Da un giorno all’altro, la monumentale struttura dalla strana forma, fece la sua comparsa lasciando i cittadini attoniti ed impauriti, ma soprattutto convinti dell’intervento del maligno durante una notte buia e tempestosa. In verità, si trattava semplicemente di una costruzione, che per la prima volta utilizzava l’arco a sesto acuto noto come  ogiva, elemento caratteristico dell’architettura gotica, usato successivamente in altri acquedotti. I ponti di via Arce hanno fornito lo spunto, anche, per un altro suggestivo racconto legato alla fondazione della Scuola Medica salernitana. Si narra che durante una notte tempestosa 4 medici di provenienza diversa (un arabo, un greco, un ebreo ed un latino), abbiano trovato fortuitamente riparo sotto i ponti, divenuti luogo simbolico di uno scambio culturale delle conoscenze  mediche del tempo e prima tappa di un futuro e propizio sodalizio. Notizie storiche fondate, fanno risalire la costruzione della struttura ingegneristica al IX secolo, prima dell’anno Mille, per approvvigionare d’acqua il monastero di San Benedetto.

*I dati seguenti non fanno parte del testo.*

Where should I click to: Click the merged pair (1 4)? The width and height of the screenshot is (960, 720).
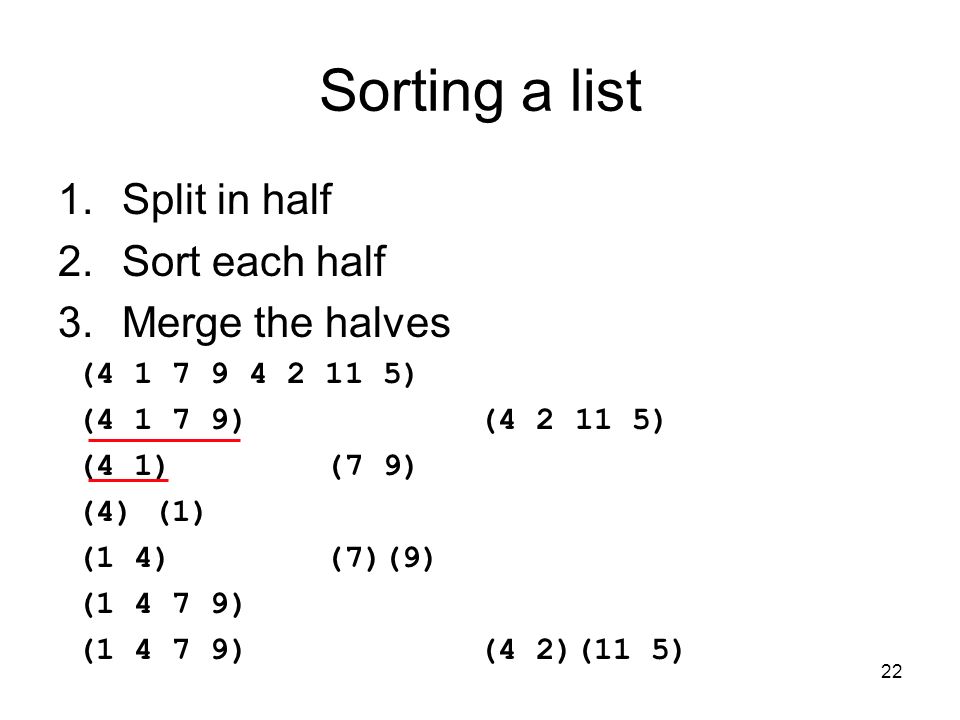point(124,558)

L’acquedotto sorge sotto il castello di Arechi  ed un tempo, prima di dissennati abbattimenti, aveva una lunghezza di 650 metri. Nel corso dei secoli i racconti leggendari hanno contribuito a far serpeggiare tra la popolazione locale credenze e superstizioni, che hanno favorito anche certi rituali, come non passare sotto gli archi dei diavoli al calar della sera per scongiurare forze malefiche. Oggi, invece, nessuno più evita di passare sotto i ponti, anche se in tempo di pandemia, con l’aumento dell’incertezza sul piano sanitario, sociale, politico ed economico, un po’ tutti hanno ripreso a credere nella scalogna e il “non è vero ma ci credo”, senza nemmeno rendersene conto, è diventato un comportamento superstizioso in crescita. Il coronavirus, come le epidemie del passato, fa emergere in tutti noi la paura, a volta alimentata da ignoranza, negazionismo o semplicemente pura fantasia; così  per spiegare la malattia, spesso, si ricorre all’ipotesi della  punizione o castigo divino o  alle più disparate credenze popolari. E se c’è chi ricorre a ciondoli anticovid, suscitando ilarità ed indignazione, come l’ex presidente di InnovaPuglia, l’immagine del Papa, che a marzo in Piazza San Pietro deserta e sotto la pioggia ha rivolto la benedizione Urbi et Orbi con l’indulgenza plenaria, al suono di campane e sirene, rimarrà per sempre un’icona epocale di speranza contrapposta al volto oscuro della pandemia che ha svuotato le città e cambiato le nostre vite.